Rejestrowałem życie robotników, ich sytuację społeczną i ślady pozostawione przez ich obecność. Jeśli oglądasz mój film w kontekście wszystkiego, co zrealizowałem w ciągu kilku ostatnich dekad, zobaczysz, co przez te lata robili ludzie w moim kraju, o czym marzyli, czy ich marzenia się spełniły. To bardzo ważne, ponieważ mówi nam, jak może wyglądać nasze życie w przyszłości.
Wang Bing (bozar.be)
W 2023 roku, poprzedzonym pasmem mniejszych i większych katastrof, wyobrażanie sobie przyszłości jest zadaniem wyjątkowo ryzykownym. Śmiało można jednak założyć, że jaka by ona nie była, o jej kształcie współdecydować będą Chiny: ich ekonomiczna potęga, ich polityczne i militarne ambicje czy technologiczne innowacje wprzęgnięte w służbę partii. Dlatego kierujemy spojrzenie w tamtą stronę i dlatego na przewodnika po kraju, w którym powstają potencjalne scenariusze naszej najbliższej przyszłości, wybraliśmy Wanga Binga. To 56-letni niezależny twórca, reżyser, fotograf i artysta wizualny, twórca monumentalnych dokumentalnych esejów i intymnych portretów zbiorowości. Kolekcjoner kolektywnych doświadczeń, niezmordowany badacz historii, kronikarz życia codziennego, twórca szczegółowych map peryferii. Zdobywca Złotego Lamparta na festiwalu w Locarno (Pani Fang, 2017), twórca filmów prezentowanych w Cannes, Rotterdamie i Wenecji, ale także artysta obecny na najważniejszych prezentacjach sztuki nowoczesnej (m.in. documenta 14) i w czołowych galeriach (solowe wystawy m.in. w Museo Reina Sofia, Magician Space czy Centre Pompidou).

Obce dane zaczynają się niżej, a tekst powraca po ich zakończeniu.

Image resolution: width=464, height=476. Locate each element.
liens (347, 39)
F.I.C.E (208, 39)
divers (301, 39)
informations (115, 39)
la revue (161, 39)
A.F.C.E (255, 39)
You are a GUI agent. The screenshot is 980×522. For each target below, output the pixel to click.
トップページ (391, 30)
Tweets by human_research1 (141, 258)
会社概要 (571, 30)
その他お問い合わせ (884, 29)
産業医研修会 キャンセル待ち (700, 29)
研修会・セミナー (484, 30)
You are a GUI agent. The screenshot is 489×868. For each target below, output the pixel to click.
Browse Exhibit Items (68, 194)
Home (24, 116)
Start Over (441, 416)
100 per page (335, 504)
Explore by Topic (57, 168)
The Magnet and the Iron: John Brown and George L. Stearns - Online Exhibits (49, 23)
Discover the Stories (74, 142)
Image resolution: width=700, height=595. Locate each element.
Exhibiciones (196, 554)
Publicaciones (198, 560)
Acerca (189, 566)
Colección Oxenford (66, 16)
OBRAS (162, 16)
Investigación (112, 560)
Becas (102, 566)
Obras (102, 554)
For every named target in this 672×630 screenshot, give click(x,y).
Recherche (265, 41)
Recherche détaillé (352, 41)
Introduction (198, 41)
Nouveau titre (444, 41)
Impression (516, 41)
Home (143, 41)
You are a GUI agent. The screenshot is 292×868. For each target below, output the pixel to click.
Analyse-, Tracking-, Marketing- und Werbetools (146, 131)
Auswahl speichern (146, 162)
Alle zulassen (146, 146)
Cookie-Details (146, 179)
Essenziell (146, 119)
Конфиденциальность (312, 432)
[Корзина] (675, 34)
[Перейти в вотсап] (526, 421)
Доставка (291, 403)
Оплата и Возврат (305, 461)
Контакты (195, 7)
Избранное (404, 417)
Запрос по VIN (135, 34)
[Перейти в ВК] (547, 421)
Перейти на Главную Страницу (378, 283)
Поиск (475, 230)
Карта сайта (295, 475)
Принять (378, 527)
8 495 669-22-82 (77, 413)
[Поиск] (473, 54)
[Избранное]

Niektóre z jego dzieł powstawały całymi latami, inne kręcił w ciągu tygodnia, jedne wypełniają klasyczny kinowy seans, inne trwają wiele, nawet 15 godzin. Każde z nich nosi cechy jego wyjątkowego stylu, który zawsze adaptuje na potrzeby tematu jakim się zajmuje. Czasem jego kamera filmuje z dystansu, czasem wybiera przyprawiające o dreszcze zbliżenia. Czasem pozostaje nieruchoma, a czasem reaguje na „chodź ze mną”, rzucone przez zdenerwowaną bohaterkę i posłusznie przemierza za nią ciemną ulicę. Kluczowy jest wybór – mówił reżyser w rozmowie z New Left Review. – Technika i styl muszą być adekwatne do kwestii, jaką się zajmujesz. Najważniejsze jest stworzenie relacji pomiędzy tematem, a publicznością. Decyduje o niej kamera.
* * *
Te kwestie, którymi zajmuje się kino Wanga Binga to przede wszystkim przemiany: historyczne i ekonomiczne, radykalnie wpływające na życie wspólnot i jednostek: rozsadzające więzi, przebudowujące tożsamości, definiujące marzenia i dzień po dniu odbierające nadzieję na ich spełnienie. Debiutancki dokument Na zachód od torów (2002) to zrealizowany z niebywałym rozmachem (choć zapisany na zwykłej cyfrowej kamerze) esej o „śmierci człowieka pracy” – schyłku wielkich państwowych przedsiębiorstw, rozpadzie skupionych wokół nich robotniczych wspólnot i w końcu tożsamości, której kształt formowała socjalistyczna gospodarka i przypisany jej system wartości (świadkami analogicznych przemian byliśmy w Polsce w latach 90.). To Wang Bing najpełniej uchwycił moment przemiany, nadejścia gospodarki rynkowej, z jej nowym, agresywnym modelem pracy i kultem pieniądza. Latami obserwował wielkie migracje, wędrówki ludów z prowincji do miast i ich dramatyczne konsekwencje, które dokumentował w Trzech siostrach (2012), Gorzkim pieniądzu (2016), czy filmie – instalacji 15 godzin (2017).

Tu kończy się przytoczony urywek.